━━━ Dataset content ━━━
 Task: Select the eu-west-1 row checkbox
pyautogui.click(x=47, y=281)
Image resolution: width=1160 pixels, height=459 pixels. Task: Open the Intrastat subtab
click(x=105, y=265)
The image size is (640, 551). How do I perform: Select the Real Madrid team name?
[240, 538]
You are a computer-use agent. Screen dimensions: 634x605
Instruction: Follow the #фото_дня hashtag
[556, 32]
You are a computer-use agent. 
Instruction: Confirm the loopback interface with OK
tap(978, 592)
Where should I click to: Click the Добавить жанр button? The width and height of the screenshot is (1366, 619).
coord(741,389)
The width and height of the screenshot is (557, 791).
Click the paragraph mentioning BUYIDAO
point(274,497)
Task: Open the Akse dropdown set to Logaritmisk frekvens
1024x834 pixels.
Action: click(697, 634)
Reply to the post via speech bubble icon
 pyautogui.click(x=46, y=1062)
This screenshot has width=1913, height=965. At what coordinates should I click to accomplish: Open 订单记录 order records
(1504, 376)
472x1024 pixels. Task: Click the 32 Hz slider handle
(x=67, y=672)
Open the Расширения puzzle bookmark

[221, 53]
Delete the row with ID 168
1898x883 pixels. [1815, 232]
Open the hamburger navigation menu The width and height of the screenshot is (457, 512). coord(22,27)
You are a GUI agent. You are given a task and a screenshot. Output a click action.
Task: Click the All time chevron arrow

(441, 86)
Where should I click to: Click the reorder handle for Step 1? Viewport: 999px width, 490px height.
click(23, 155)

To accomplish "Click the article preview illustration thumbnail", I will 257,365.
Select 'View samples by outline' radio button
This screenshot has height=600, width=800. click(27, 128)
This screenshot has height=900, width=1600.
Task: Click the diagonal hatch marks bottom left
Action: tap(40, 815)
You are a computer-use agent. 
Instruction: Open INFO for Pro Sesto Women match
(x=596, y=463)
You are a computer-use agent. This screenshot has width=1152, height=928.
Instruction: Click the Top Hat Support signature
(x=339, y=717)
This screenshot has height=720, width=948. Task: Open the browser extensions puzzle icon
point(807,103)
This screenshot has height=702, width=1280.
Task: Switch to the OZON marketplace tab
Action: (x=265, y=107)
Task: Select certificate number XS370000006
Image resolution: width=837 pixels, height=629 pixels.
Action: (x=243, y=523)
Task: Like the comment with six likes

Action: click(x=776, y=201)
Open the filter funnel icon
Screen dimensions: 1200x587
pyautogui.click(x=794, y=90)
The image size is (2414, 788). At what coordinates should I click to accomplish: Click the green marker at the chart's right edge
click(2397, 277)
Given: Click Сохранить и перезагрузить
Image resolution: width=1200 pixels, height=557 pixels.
━━━
What the task asks: Within the listing above, work out the number of lines that hold "agent", and give that number alone.

Answer to this exercise: 5